__Consigne__. Reproduisez à l'identique l'ensemble du matériel ci-dessous, en omettant les images.

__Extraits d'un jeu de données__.
▼

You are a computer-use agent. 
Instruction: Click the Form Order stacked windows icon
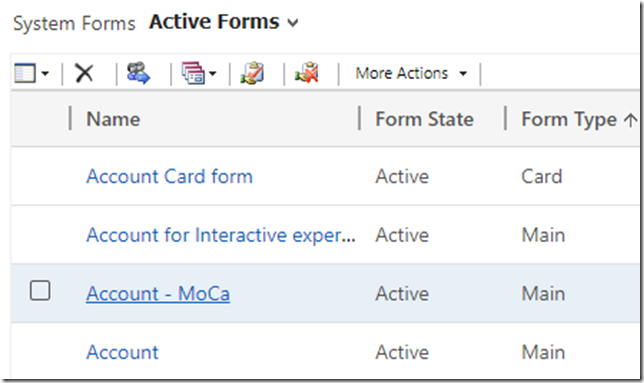coord(193,73)
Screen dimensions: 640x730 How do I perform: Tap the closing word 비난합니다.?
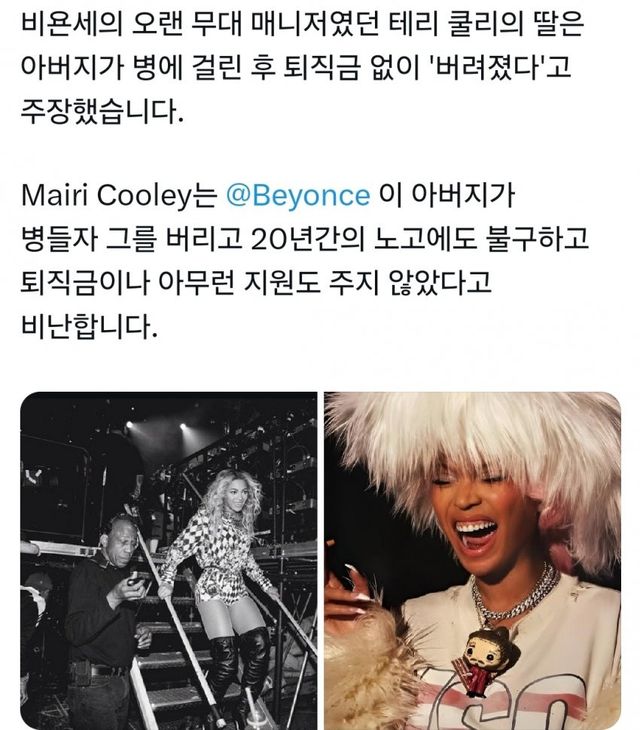point(89,325)
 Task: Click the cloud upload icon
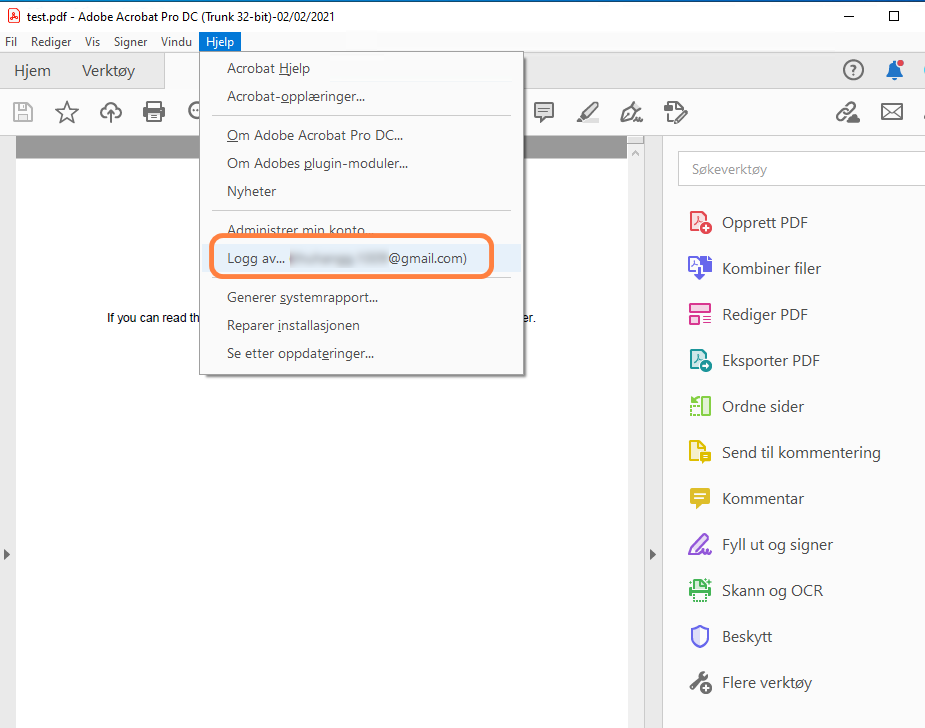click(x=111, y=112)
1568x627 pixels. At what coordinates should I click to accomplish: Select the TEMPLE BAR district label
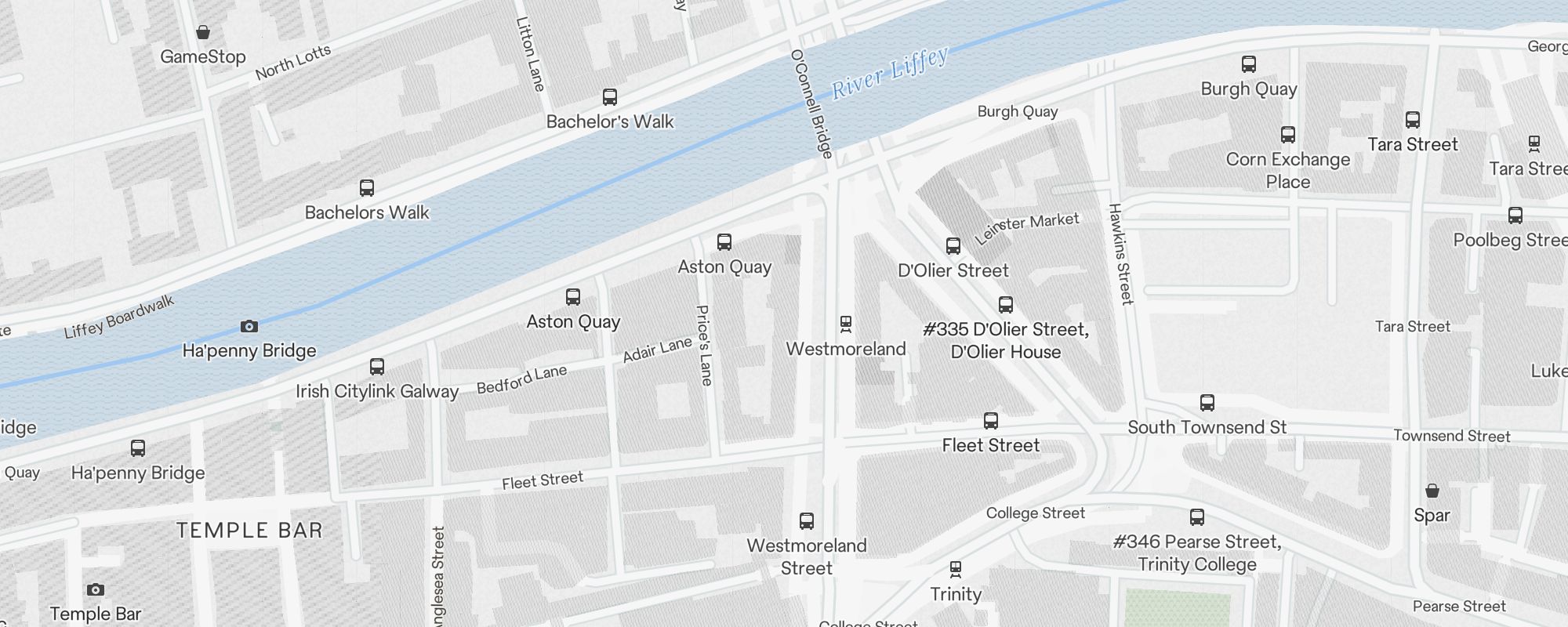249,531
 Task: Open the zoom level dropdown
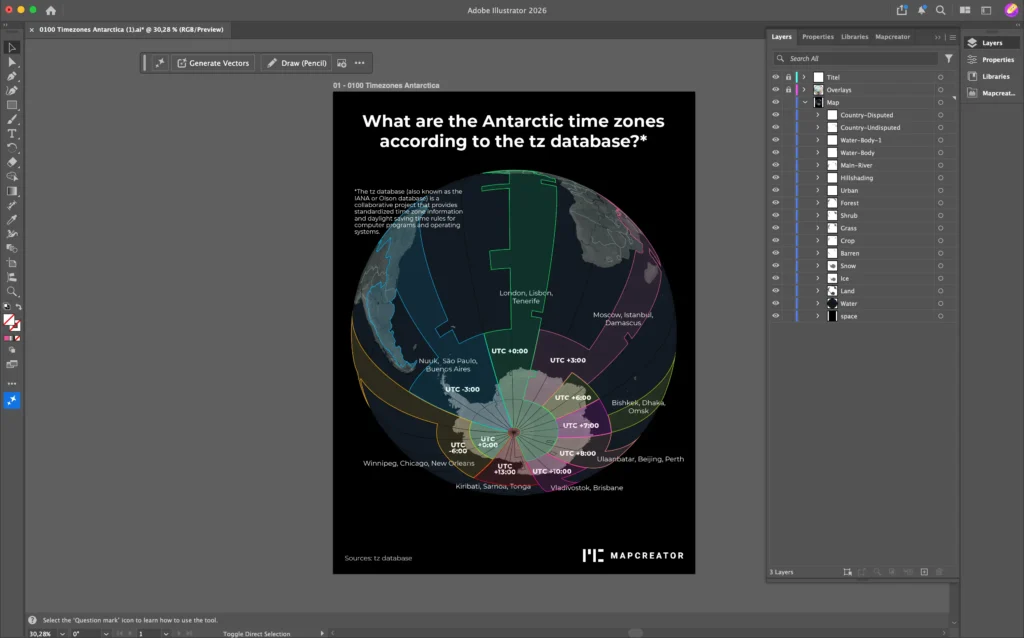[x=62, y=633]
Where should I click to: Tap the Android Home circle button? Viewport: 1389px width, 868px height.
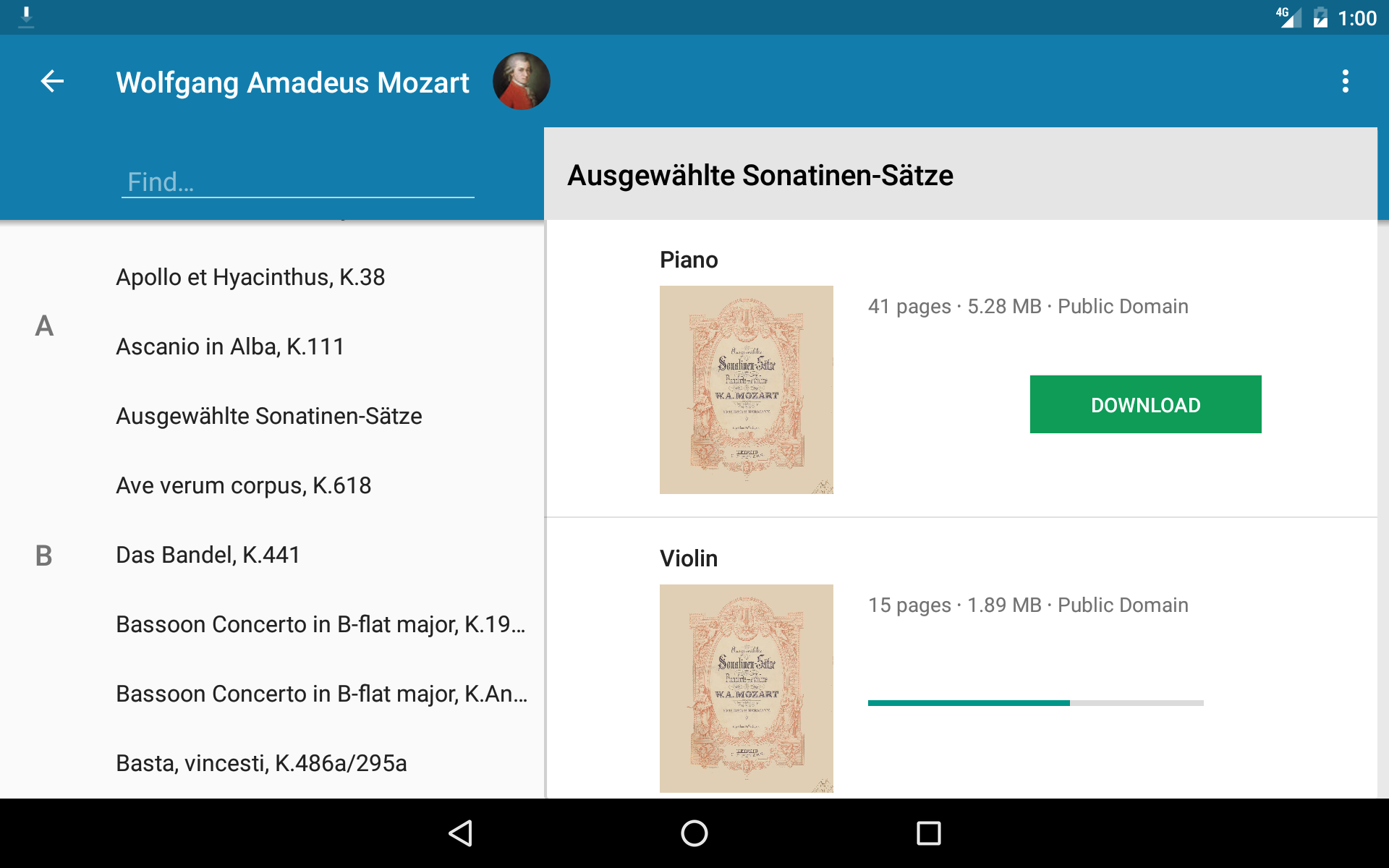tap(694, 833)
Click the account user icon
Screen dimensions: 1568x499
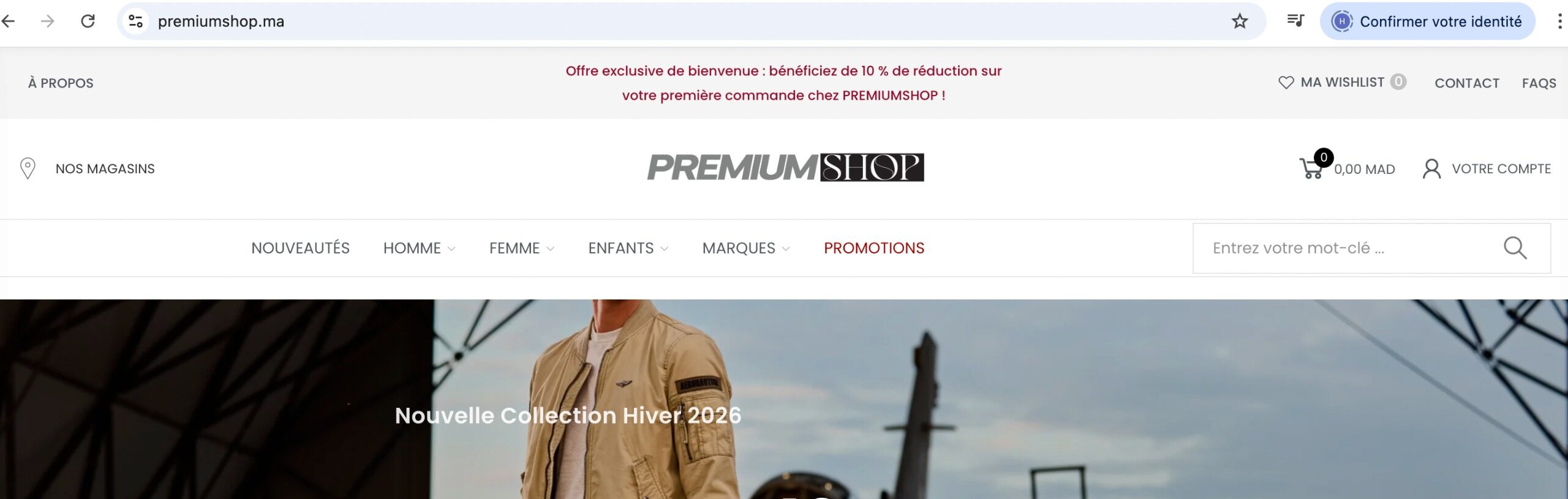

▲

__Résultat__.
You are a computer-use agent. 
Instruction: Click the Form Order stacked windows icon
coord(193,73)
Screen dimensions: 640x730 How do I perform: Tap the closing word 비난합니다.?
point(89,325)
 Task: Click the cloud upload icon
click(x=111, y=112)
1568x627 pixels. At what coordinates should I click to accomplish: Select the TEMPLE BAR district label
249,531
 Task: Open the zoom level dropdown
[x=62, y=633]
Where should I click to: Tap the Android Home circle button? Viewport: 1389px width, 868px height.
tap(694, 833)
Click the account user icon
Screen dimensions: 1568x499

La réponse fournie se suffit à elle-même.